Moroccan Protesters Call to Boycott Elections
Thousands of people gathered in Morocco’s largest city on Sunday, where they demonstrated against the government and threatened to boycott the upcoming elections.
The Associated Press reported that the weekly demonstration by the pro-democracy February 20 movement attracted around 10,000 people in Casablanca, making it the largest demonstration in months.
The march took place in the lower income neighborhood of Sbata, said AP, where in May pro-democracy demonstrators were attacked and beaten by police.
The marchers reportedly chanted, “Once we were beaten here, now we have returned.” They shouted for greater freedoms and an end to government corruption.
Morocco was swept with popular protests calling for reform early in the year, inspired by the Arab Spring. King Mohammed VI later announced that his country will revise its constitution for the first time in 15 years. This caused the protests to die down.
Last week, however, the protests were renewed and at least 3,000 people marched through the streets of Casablanca.

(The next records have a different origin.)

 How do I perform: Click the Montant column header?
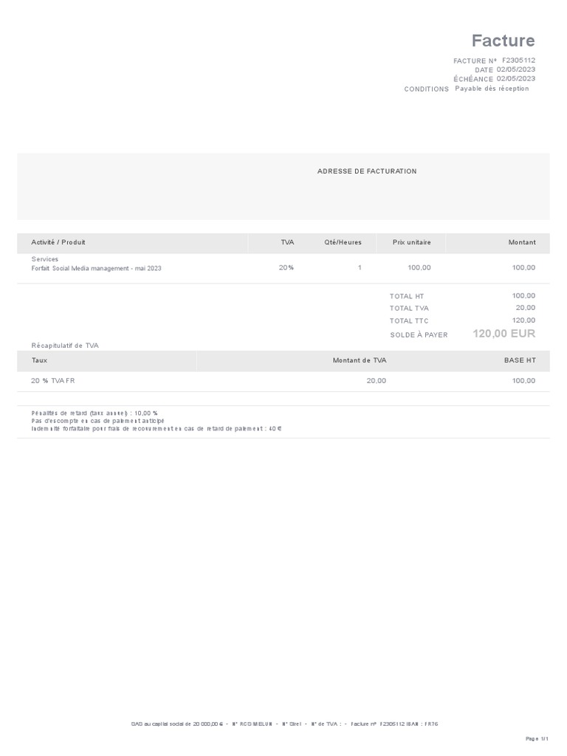pos(522,242)
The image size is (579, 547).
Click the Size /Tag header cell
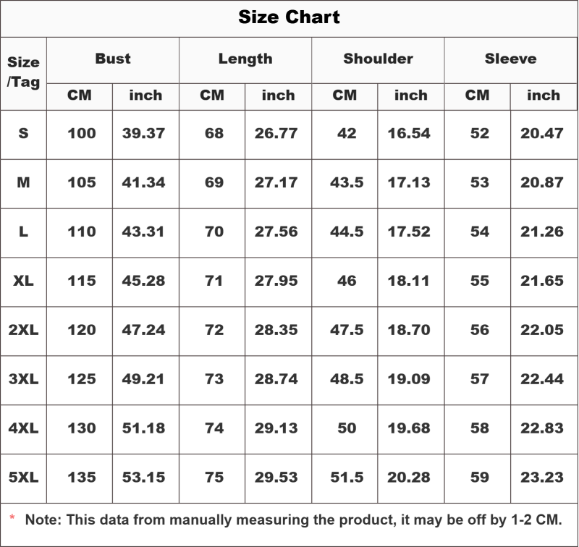tap(23, 72)

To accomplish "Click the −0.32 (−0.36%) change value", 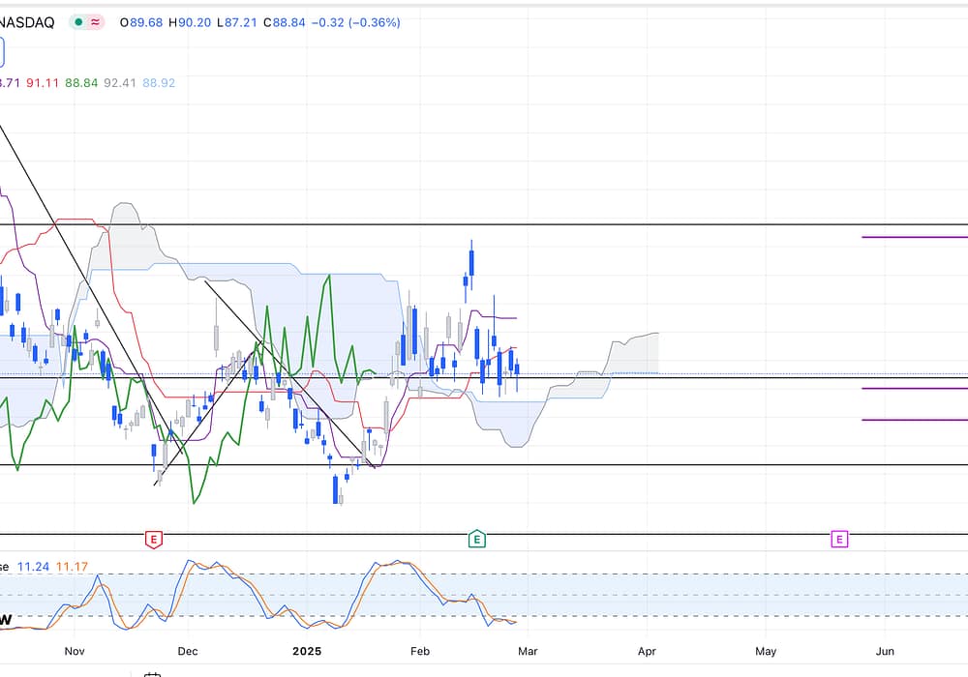I will point(356,22).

King Mohammed’s new constitution was passed in July and parliamentary elections are to be held in two months, but the protesters have denounced both.
According to AP, during Sunday’s demonstration, one protest leader chanted: “Will you vote?” to which the demonstrators responded with: “No!”
Meanwhile, about 2,000 people marched in the capital Rabat, from a lower income neighborhood to downtown and the parliament. They did not, however, call for boycotting the elections.